• Problem
Take the line containing "Select the Primary Weapon slot" in the listing below and copy it, along with every line after it, without alteration.

• Data for the task
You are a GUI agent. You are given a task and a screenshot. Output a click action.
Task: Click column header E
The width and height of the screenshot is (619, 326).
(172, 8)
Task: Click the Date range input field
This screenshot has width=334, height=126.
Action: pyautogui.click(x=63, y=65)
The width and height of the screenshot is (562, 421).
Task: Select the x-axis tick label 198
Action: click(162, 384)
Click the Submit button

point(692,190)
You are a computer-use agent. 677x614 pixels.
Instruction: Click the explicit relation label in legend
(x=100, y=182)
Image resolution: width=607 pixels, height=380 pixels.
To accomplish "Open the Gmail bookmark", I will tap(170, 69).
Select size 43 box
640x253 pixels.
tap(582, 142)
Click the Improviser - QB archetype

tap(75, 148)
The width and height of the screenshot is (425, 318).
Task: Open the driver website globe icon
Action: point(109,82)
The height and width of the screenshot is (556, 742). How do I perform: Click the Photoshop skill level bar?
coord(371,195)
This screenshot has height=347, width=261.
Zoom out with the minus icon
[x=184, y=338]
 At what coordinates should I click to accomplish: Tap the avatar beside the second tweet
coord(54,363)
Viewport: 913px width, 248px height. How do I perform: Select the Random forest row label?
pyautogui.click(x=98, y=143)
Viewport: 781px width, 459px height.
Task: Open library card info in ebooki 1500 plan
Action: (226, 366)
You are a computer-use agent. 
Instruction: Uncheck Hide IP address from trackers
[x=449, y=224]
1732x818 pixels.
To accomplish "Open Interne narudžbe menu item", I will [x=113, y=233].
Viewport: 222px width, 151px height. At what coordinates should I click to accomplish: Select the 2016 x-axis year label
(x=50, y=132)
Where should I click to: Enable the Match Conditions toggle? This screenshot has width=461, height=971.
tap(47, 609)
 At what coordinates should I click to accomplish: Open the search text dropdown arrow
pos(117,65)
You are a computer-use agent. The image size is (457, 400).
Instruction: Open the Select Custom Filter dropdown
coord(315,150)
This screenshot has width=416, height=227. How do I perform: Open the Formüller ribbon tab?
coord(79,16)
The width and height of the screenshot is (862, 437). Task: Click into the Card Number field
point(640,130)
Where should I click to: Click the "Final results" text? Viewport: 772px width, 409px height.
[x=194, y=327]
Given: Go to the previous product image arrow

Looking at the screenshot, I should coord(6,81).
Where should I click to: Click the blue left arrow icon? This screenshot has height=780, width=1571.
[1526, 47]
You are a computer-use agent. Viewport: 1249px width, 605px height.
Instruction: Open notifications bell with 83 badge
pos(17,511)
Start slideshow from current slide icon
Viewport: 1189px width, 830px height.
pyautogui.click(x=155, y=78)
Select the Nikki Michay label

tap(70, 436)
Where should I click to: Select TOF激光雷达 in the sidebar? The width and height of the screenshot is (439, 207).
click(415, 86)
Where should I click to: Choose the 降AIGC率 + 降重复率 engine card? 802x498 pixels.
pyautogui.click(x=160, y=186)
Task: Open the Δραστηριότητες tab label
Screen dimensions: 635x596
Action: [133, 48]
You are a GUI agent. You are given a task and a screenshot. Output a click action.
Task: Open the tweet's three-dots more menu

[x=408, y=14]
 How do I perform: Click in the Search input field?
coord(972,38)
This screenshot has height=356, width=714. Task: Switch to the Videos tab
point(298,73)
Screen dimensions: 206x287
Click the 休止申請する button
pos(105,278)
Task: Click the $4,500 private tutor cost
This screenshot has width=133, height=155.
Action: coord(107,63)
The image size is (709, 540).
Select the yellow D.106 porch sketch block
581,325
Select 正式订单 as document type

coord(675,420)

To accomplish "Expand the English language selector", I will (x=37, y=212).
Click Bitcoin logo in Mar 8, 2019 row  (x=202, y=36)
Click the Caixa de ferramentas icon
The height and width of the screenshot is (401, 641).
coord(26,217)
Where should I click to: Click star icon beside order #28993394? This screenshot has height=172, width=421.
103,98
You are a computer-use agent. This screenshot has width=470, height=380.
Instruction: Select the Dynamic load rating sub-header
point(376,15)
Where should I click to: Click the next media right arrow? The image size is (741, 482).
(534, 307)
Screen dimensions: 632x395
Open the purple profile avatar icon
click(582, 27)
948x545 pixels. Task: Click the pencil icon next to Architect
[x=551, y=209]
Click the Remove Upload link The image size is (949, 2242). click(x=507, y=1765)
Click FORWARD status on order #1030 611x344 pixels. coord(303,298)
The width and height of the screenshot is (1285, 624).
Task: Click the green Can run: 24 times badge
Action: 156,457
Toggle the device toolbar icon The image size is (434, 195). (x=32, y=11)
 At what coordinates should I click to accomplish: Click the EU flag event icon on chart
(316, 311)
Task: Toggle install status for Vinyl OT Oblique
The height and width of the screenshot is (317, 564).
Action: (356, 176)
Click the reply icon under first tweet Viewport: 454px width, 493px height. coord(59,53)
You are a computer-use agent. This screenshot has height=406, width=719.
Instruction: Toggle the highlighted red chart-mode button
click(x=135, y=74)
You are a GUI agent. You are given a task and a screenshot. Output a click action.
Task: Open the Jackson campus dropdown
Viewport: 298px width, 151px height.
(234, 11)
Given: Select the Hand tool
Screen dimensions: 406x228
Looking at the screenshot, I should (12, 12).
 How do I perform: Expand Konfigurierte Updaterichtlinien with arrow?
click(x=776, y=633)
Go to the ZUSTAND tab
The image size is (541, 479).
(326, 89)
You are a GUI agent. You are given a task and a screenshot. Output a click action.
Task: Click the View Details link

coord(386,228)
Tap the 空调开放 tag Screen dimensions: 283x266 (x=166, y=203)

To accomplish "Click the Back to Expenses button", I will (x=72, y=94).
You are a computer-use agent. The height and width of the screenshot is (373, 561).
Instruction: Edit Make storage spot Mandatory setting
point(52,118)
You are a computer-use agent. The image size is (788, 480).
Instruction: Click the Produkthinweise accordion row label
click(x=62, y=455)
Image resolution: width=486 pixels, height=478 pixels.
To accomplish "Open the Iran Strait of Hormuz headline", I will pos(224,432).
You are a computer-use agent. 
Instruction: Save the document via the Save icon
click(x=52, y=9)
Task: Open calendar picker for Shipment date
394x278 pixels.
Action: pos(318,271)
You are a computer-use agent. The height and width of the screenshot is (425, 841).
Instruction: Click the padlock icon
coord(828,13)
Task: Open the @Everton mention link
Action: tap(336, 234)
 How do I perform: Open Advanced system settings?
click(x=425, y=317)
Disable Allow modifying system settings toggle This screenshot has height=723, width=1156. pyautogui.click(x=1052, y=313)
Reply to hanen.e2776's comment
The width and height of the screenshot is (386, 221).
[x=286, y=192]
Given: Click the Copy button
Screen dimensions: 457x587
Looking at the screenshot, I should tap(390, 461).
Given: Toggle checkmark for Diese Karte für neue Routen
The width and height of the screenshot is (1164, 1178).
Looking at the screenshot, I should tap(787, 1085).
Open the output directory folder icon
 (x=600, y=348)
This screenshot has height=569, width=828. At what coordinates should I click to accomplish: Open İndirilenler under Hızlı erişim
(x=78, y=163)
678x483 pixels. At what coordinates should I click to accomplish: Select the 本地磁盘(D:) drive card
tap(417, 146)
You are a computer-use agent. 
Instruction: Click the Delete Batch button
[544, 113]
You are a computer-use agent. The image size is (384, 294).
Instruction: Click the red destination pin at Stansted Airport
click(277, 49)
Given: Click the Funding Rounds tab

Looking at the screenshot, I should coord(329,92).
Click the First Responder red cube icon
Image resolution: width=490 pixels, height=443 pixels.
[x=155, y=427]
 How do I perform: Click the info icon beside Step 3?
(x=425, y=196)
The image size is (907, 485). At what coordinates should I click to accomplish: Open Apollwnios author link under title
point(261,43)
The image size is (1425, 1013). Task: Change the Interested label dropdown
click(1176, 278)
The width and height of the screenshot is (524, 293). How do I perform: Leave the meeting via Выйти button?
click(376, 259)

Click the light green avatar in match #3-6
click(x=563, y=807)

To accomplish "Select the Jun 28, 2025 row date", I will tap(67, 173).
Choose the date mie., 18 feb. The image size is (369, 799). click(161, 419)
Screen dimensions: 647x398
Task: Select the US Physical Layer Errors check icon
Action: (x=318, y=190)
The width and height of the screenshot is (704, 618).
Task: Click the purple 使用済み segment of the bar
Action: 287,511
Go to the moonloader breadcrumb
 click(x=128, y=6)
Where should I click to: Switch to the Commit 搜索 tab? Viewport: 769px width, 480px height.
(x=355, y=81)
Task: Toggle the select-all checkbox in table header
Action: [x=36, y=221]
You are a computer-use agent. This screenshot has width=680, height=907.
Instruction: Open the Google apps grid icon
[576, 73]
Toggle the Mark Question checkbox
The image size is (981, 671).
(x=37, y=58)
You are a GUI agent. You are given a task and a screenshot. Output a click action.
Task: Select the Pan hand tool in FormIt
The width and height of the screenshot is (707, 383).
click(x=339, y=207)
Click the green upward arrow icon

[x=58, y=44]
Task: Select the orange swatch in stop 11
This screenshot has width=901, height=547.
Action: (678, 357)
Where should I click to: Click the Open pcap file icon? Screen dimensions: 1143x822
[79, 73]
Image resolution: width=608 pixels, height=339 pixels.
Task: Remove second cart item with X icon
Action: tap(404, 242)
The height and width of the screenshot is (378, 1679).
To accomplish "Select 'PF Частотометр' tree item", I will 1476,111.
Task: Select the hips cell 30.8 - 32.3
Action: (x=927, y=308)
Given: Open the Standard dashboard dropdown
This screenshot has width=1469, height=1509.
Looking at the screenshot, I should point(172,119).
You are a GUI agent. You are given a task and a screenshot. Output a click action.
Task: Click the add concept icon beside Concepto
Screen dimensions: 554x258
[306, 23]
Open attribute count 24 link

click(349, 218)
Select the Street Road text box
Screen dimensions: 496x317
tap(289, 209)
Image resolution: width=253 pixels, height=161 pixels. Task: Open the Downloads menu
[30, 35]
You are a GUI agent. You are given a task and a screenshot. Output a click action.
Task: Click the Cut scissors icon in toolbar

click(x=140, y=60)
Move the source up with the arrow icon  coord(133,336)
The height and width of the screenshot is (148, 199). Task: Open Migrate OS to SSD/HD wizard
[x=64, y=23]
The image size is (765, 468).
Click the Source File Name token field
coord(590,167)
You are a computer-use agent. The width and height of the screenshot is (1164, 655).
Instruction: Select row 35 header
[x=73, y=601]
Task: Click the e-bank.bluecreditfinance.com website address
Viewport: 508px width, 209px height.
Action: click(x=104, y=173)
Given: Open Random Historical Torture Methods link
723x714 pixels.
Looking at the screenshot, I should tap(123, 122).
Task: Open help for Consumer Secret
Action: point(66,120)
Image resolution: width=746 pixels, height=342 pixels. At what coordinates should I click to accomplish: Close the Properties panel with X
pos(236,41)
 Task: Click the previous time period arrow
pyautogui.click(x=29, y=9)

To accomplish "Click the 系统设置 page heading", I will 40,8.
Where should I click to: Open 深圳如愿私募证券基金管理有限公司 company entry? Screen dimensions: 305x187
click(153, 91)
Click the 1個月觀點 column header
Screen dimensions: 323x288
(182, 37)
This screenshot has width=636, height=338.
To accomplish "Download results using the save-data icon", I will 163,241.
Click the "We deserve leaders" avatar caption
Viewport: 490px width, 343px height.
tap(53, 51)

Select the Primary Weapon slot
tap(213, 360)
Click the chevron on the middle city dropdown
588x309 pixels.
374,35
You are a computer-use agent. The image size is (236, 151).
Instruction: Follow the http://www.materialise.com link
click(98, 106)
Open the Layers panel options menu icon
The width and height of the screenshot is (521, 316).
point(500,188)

• Result of this exercise
Select the Primary Weapon slot
tap(213, 360)
Click the chevron on the middle city dropdown
588x309 pixels.
374,35
You are a computer-use agent. The image size is (236, 151).
Instruction: Follow the http://www.materialise.com link
click(98, 106)
Open the Layers panel options menu icon
The width and height of the screenshot is (521, 316).
point(500,188)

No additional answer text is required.